Problems
1. Answer these from the text below on Yahoo's board:
(a) What was Yahoo's high share price, and in what month and year?
(b) What is Yahoo's share price now?
(c) What is the name of the J.P. Morgan analyst quoted?
2. List every person and organization named in the text below on Yahoo's board.
3. From the text below on Yahoo's board, copy the part that starts with the words containing "There is one" and ends with "a share. Ouch!".

Excerpt
There is one place Yahoo (s YHOO) can easily finish first: the company with the worst and most ineffectual board with the spine of a centipede. I have not been a fan of Yahoo’s board for a long time and nothing really has changed my mind. Even before the firing of Carol Bartz, Yahoo’s board has been taking actions befitting a coalition government. Yahoo’s stock performance only proves that fact. From a high of $33 a share in October 2007, Yahoo is now down to $13.50 a share. Ouch!
J.P. Morgan analyst Doug Anmuth in a note to his clients this morning argued that more than Bartz, shaking up the board will be a sign that Yahoo is serious about change. “Yahoo!’s Board has generally been viewed as slow-moving and more passive; any kind of shake-up here will suggest greater interest in value creation, in our view,” he wrote.

Data provided
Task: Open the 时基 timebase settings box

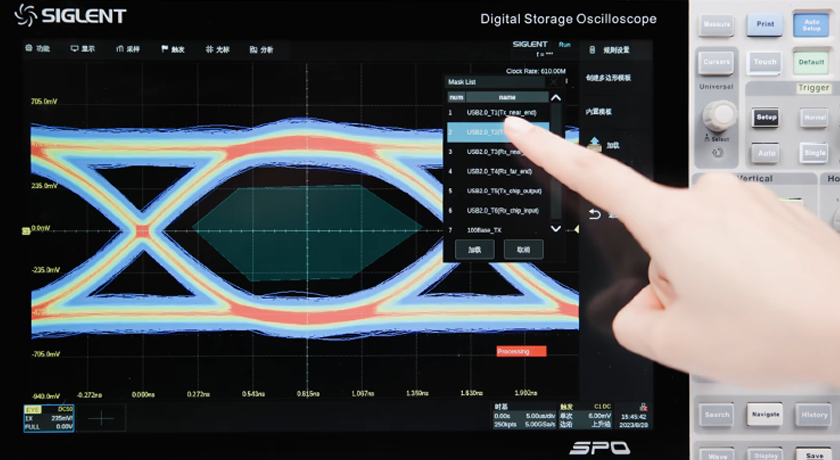Action: tap(520, 416)
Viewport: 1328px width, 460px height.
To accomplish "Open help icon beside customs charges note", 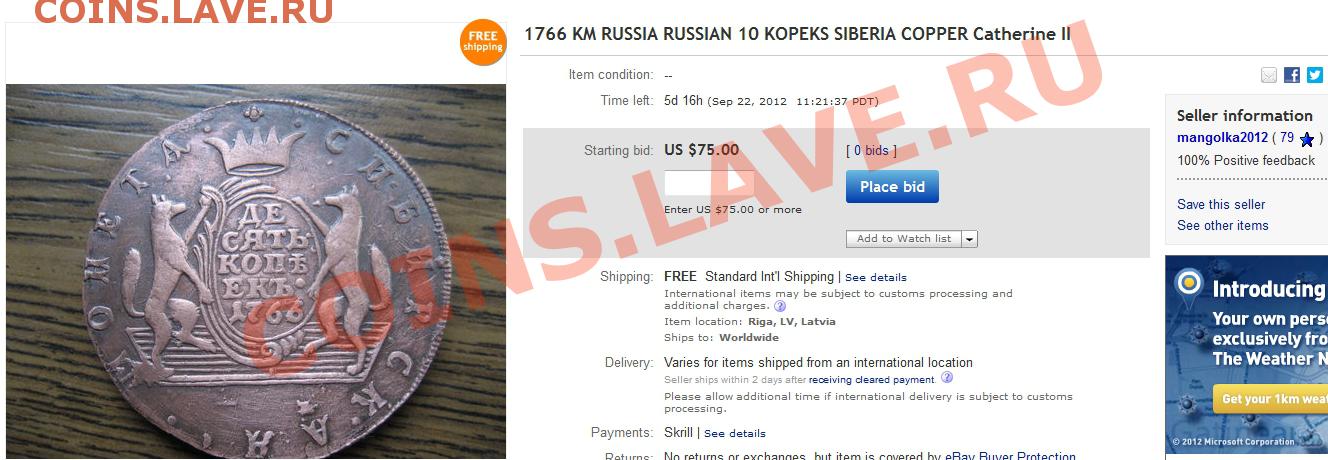I will click(780, 306).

Task-by-task results
1.
(a) $33 a share, in October 2007.
(b) $13.50 a share.
(c) Doug Anmuth.

2.
Yahoo
Carol Bartz
J.P. Morgan
Doug Anmuth

3.
There is one place Yahoo (s YHOO) can easily finish first: the company with the worst and most ineffectual board with the spine of a centipede. I have not been a fan of Yahoo’s board for a long time and nothing really has changed my mind. Even before the firing of Carol Bartz, Yahoo’s board has been taking actions befitting a coalition government. Yahoo’s stock performance only proves that fact. From a high of $33 a share in October 2007, Yahoo is now down to $13.50 a share. Ouch!